En mai 1940, Stauffenberg est nommé à la section Organisation de l’état-major de la Wehrmacht. Il y demeurera jusqu’en 1942. En avril 1941, Stauffenberg devient Commandant (Major). Après les premiers succès militaires éphémères, il réalise l’inefficacité du commandement de la Wehrmacht, entièrement soumise aux diktats idéologiques des nazis. Envoyé en mission en Ukraine et en Russie, Stauffenberg est confronté à l’horreur des exactions des SS. Au fait de sa puissance, l’ex-caporal Hitler se veut être « un grand stratège militaire », persuadé de son infaillibilité. Il n’associe plus les généraux à l’élaboration de ses plans. Son mépris pour « la caste militaire », et la refonte du Haut-Commandement généreront une situation de crise dès les premiers revers militaires. Après la reddition de Stalingrad, en février 1942, le fanatisme politico-idéologique deviendra le principal critère de promotion au sein de la Wehrmacht. Partout, le reflux des armées allemandes entraînera des combats défensifs coûteux en vies humaines, ne faisant qu’ajouter à la confusion générale et à la terreur de la population civile, entraînée dans la débâcle. Pour Hitler, le chaos et la destruction de l’Allemagne sont considérés comme l’unique alternative à la victoire finale. Le peuple allemand devient l’otage des projets apocalyptiques des nazis.

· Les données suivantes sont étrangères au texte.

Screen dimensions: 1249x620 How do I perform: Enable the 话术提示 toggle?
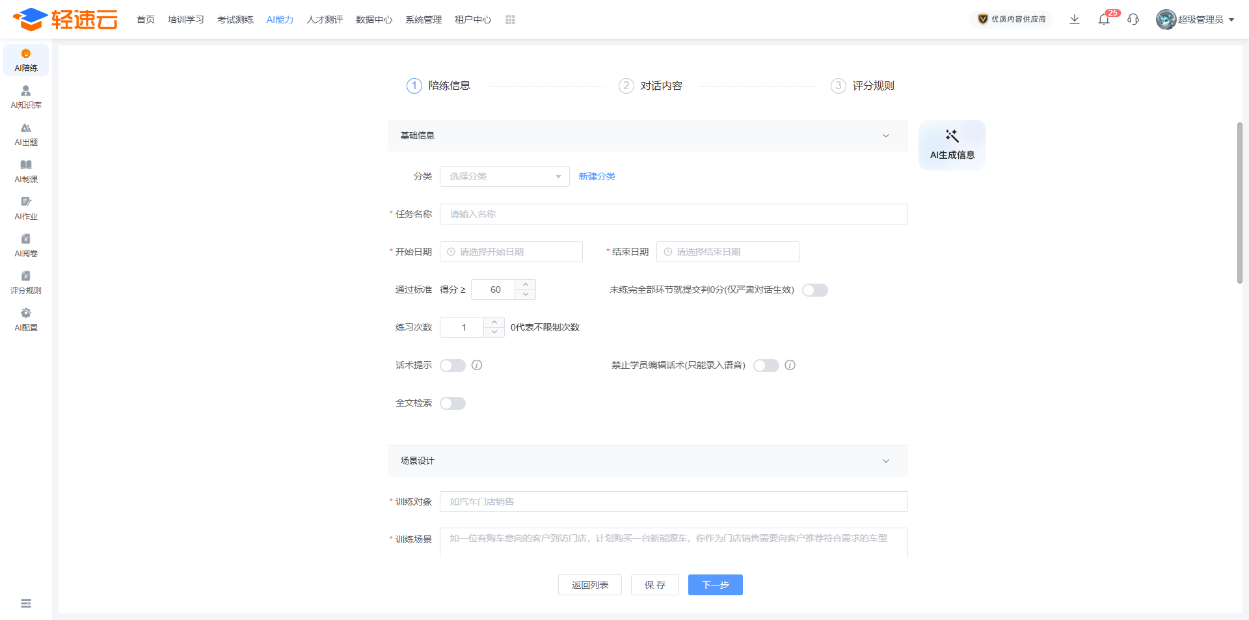[453, 366]
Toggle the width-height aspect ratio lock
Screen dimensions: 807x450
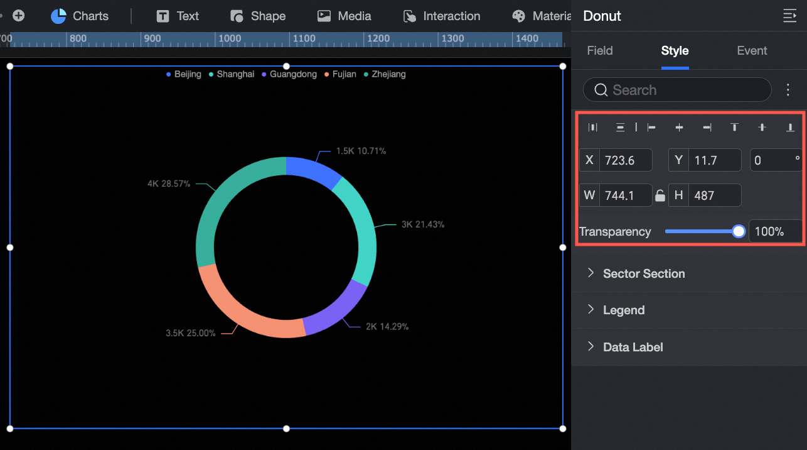point(660,195)
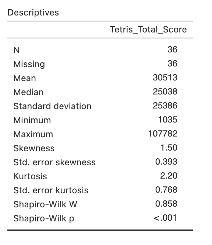Image resolution: width=212 pixels, height=245 pixels.
Task: Select the Skewness value 1.50
Action: [169, 148]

« Je sens que je dois faire quelque chose pour sauver l’Allemagne. »
En février 1942, Stauffenberg est envoyé en Tunisie où il intègre la 10ème Panzerdivision comme officier d’état-major général. Il participe aux campagnes de l’Afrika Korps, et rencontre le Feldmarschall Erwin Rommel, « le Renard du Désert ». Le 17 avril 1942 marque un tournant décisif dans l’existence de Claus von Stauffenberg. En reconnaissance dans le désert, son véhicule est pris sous le feu d’un chasseur-bombardier anglais. Grièvement blessé, Stauffenberg perd l’œil gauche et doit être amputé de l’avant-bras droit et de deux doigts de la main gauche. Il subit en outre de graves séquelles au genou.
Il écrit ce qu’il a ressenti après cet incident : « Je suis un soldat, je sers mon pays. Mais ce n’est plus mon pays. J’étais étendu là-bas me vidant de mon sang, je pensais : si je meurs maintenant je ne laisse rien d’autre à mes enfants que la honte. Je sais maintenant qu’il n’y a qu’une seule façon de servir l’Allemagne, ce faisant je serai un traître et je l’accepte. Je vais tuer Hitler. »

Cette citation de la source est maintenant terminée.